With that being said, I feel like when it comes to my job and the way I view my job I have a growth mindset. My job and what I do is a challenge, one that I embrace and I thrive on (Dweck, 2006). When my teachers do overcome their fear, try new things and are successful, I celebrate with them. When they aren't successful, I am there to help them get back up and try again. I love how it takes a lot of effort and hard work, that it never gets easier and the challenge doesn't just go away. When that one teacher that was against technology at first becomes the one I can bring anything to and they will be excited and willing to try it, there is a new teacher who presents me with a new challenge. I don't avoid the challenge because I may fail, if I fail, I get back up and keep trying.

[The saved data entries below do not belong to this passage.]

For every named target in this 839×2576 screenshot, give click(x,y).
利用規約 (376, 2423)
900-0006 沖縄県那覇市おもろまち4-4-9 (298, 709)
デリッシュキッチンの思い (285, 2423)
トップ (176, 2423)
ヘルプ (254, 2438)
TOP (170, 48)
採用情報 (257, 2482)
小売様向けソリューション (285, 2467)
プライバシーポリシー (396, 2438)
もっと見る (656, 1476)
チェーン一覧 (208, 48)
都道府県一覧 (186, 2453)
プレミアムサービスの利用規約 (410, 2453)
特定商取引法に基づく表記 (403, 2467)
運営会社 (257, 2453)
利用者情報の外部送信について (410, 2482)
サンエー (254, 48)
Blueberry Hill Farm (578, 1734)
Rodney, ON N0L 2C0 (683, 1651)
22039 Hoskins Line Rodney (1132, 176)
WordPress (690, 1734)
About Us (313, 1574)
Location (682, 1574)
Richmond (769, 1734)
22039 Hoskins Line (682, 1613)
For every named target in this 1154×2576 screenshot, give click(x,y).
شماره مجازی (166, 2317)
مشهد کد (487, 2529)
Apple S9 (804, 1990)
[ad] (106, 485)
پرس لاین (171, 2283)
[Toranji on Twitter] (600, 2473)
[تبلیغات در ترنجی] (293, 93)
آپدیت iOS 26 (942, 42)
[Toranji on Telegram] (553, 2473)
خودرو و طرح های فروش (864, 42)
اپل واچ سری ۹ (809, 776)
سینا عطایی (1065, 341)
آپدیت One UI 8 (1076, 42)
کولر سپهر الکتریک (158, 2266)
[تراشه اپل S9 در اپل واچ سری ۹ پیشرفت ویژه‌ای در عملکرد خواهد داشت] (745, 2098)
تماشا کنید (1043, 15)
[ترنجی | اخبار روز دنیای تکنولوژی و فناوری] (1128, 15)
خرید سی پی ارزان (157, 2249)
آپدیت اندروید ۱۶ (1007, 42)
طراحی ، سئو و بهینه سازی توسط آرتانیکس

In my personal life, how I view my home or how I am raising my own children, I feel I have more of a fixed mindset. When I look at those "pinterest moms" and their perfectly packed lunches and perfectly planned birthday parties I don't celebrate their success, I feel threatened and like I'm not doing a good enough job. When I gather up the courage to try to make that gorgeous mickey mouse cake, and I fail, I don't try again. I give up and order it online. In my personal life, I do avoid failure at all possible times.
Dweck, Carol. (2006). Mindset: The New Psychology of Success. New York, NY: Ballantine Books.